→ Text block
--------------------------------

[Prev][Next][Index][Thread]

Re: (meteorobs) meteor duration estimates



In a message dated 96-10-30 02:57:54 EST, Norman write:

>
>Meteor durations can only be judged by how they appeared.  This is the sense
>of short intervals that you only develop through practice.  I trained by
>visualizing meteors while watching a second hand on a watch.  Jim's
>technique sounds good, too.  George, Jim didn't mean using the stopwatch in
>actual timings, just developing his sense of timing.<<<

Norm, it seems that you judge a meteors duration the same way I judge a
meteors apparent speed...ie, the experienced sense of what it looks like...or
how fast it appeared to move. If I saw a meteor appear as a  fast moving
streak, I would identify it as a Very Fast meteor.  If you saw the same
meteor you would probably identify it from the same appearance that it lasted
about .1 to about .2 second. You already know that most meteors are  going to
travel about under 5 degrees. You now have established in your mind that a
Very fast looking meteor will have to have certain tenths of a second to make
sense and naturally bias yourself to come up with these values so that they
would make sense. The bottom line is that you are using a speed scale based
on how the meteor appeared to look by it's apparent  movement.

--------------------------------

[Records for finding displayed items]

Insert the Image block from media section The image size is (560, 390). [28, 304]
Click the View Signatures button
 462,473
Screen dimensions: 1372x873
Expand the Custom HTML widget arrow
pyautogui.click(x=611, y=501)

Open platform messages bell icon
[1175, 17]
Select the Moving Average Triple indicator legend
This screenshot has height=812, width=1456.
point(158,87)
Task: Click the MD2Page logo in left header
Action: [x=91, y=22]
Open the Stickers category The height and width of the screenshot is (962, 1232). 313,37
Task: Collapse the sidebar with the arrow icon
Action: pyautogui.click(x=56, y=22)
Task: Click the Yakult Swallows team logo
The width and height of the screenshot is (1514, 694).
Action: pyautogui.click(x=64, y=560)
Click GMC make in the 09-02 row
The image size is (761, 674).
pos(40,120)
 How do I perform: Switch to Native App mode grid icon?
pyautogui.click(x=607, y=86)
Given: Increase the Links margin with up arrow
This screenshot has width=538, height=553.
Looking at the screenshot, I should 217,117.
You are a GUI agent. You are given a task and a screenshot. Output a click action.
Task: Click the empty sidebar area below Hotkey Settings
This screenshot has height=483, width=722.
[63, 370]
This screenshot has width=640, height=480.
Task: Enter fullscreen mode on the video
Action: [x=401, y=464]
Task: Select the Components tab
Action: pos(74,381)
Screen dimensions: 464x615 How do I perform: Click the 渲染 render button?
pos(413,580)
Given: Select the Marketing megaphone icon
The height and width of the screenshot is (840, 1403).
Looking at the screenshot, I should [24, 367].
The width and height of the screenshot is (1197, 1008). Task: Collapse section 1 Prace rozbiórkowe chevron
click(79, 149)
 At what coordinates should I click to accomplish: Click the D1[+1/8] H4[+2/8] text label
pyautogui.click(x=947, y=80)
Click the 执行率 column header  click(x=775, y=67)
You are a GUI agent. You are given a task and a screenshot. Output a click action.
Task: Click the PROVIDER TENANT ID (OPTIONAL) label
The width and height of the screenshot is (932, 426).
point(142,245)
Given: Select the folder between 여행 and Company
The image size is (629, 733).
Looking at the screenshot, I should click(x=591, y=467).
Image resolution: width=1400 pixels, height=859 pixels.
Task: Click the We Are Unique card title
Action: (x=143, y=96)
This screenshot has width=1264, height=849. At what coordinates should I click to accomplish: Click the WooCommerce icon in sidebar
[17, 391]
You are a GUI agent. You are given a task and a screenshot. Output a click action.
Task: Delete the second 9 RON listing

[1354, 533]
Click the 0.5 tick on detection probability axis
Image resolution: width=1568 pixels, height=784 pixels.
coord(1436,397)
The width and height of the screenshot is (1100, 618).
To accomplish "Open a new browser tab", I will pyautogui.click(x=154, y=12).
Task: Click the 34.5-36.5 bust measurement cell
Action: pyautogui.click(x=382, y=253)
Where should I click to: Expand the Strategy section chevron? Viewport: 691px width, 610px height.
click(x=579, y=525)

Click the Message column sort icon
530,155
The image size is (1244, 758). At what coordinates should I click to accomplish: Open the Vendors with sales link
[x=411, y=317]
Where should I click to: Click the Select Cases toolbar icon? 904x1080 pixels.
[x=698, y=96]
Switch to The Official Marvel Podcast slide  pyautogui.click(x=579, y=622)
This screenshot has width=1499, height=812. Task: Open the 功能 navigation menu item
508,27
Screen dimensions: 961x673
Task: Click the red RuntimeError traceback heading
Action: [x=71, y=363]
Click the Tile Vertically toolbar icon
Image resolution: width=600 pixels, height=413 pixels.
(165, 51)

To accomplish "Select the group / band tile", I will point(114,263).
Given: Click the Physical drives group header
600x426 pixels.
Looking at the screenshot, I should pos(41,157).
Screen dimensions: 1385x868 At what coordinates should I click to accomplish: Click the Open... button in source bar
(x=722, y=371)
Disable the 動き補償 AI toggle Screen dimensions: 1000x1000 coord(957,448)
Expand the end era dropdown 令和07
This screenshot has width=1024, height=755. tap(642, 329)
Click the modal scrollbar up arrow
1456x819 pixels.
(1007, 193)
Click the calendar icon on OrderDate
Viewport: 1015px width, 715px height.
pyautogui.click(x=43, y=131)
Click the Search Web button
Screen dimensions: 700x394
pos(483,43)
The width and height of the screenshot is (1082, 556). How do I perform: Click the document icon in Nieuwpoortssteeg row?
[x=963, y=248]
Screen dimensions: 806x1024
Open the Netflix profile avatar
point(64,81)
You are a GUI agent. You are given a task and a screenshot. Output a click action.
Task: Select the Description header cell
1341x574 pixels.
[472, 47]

--------------------------------

→ Actions to take
a) According to the meteor duration message, how did Norman train his sense of short intervals?
b) List every bracketed label in the navigation line at the top of the meteor duration message.

→ Solutions to the problems
a) He visualized meteors while watching a second hand on a watch.

b) Prev, Next, Index, Thread